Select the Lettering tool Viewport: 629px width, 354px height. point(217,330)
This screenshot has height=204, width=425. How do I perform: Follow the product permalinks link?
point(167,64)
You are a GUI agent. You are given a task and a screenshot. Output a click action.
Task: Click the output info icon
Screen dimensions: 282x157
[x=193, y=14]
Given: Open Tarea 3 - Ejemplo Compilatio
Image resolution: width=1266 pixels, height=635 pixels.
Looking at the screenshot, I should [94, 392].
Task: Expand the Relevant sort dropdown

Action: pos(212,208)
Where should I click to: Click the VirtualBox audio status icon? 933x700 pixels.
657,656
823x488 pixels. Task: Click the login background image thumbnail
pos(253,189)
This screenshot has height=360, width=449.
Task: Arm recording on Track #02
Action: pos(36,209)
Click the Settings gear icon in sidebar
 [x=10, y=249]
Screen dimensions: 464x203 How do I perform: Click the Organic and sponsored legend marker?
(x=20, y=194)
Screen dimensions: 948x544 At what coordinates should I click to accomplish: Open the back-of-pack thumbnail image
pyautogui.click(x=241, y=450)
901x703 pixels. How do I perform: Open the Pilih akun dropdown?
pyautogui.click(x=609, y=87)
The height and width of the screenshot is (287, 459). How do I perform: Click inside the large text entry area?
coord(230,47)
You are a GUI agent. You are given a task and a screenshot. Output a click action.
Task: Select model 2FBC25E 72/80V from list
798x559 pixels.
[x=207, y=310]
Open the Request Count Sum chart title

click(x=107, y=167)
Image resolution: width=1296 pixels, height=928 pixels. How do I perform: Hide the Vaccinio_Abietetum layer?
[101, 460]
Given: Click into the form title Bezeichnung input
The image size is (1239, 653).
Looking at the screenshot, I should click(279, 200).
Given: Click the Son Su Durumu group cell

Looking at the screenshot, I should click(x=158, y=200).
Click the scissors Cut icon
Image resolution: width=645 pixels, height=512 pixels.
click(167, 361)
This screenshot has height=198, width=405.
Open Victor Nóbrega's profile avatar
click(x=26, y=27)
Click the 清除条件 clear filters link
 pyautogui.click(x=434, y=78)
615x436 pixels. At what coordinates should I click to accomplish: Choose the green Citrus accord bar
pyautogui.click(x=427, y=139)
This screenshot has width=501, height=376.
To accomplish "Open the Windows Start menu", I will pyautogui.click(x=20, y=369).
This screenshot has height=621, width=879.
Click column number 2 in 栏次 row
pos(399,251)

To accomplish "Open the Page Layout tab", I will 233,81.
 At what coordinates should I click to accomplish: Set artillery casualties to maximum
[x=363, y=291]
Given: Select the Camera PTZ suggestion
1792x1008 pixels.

■ **WORK INSTRUCTIONS**: Set down the whole listing again. Keep every word as it is.

■ **WRITTEN ANSWER**:
Select the Lettering tool Viewport: 629px width, 354px height. point(217,330)
This screenshot has height=204, width=425. How do I perform: Follow the product permalinks link?
point(167,64)
You are a GUI agent. You are given a task and a screenshot. Output a click action.
Task: Click the output info icon
Screen dimensions: 282x157
[x=193, y=14]
Given: Open Tarea 3 - Ejemplo Compilatio
Image resolution: width=1266 pixels, height=635 pixels.
Looking at the screenshot, I should [94, 392].
Task: Expand the Relevant sort dropdown

Action: pos(212,208)
Where should I click to: Click the VirtualBox audio status icon? 933x700 pixels.
657,656
823x488 pixels. Task: Click the login background image thumbnail
pos(253,189)
This screenshot has height=360, width=449.
Task: Arm recording on Track #02
Action: pos(36,209)
Click the Settings gear icon in sidebar
 [x=10, y=249]
Screen dimensions: 464x203 How do I perform: Click the Organic and sponsored legend marker?
(x=20, y=194)
Screen dimensions: 948x544 At what coordinates should I click to accomplish: Open the back-of-pack thumbnail image
pyautogui.click(x=241, y=450)
901x703 pixels. How do I perform: Open the Pilih akun dropdown?
pyautogui.click(x=609, y=87)
The height and width of the screenshot is (287, 459). How do I perform: Click inside the large text entry area?
coord(230,47)
You are a GUI agent. You are given a task and a screenshot. Output a click action.
Task: Select model 2FBC25E 72/80V from list
798x559 pixels.
[x=207, y=310]
Open the Request Count Sum chart title

click(x=107, y=167)
Image resolution: width=1296 pixels, height=928 pixels. How do I perform: Hide the Vaccinio_Abietetum layer?
[101, 460]
Given: Click into the form title Bezeichnung input
The image size is (1239, 653).
Looking at the screenshot, I should click(279, 200).
Given: Click the Son Su Durumu group cell

Looking at the screenshot, I should click(x=158, y=200).
Click the scissors Cut icon
Image resolution: width=645 pixels, height=512 pixels.
click(167, 361)
This screenshot has height=198, width=405.
Open Victor Nóbrega's profile avatar
click(x=26, y=27)
Click the 清除条件 clear filters link
 pyautogui.click(x=434, y=78)
615x436 pixels. At what coordinates should I click to accomplish: Choose the green Citrus accord bar
pyautogui.click(x=427, y=139)
This screenshot has width=501, height=376.
To accomplish "Open the Windows Start menu", I will pyautogui.click(x=20, y=369).
This screenshot has height=621, width=879.
Click column number 2 in 栏次 row
pos(399,251)

To accomplish "Open the Page Layout tab", I will 233,81.
 At what coordinates should I click to accomplish: Set artillery casualties to maximum
[x=363, y=291]
Given: Select the Camera PTZ suggestion
1792x1008 pixels.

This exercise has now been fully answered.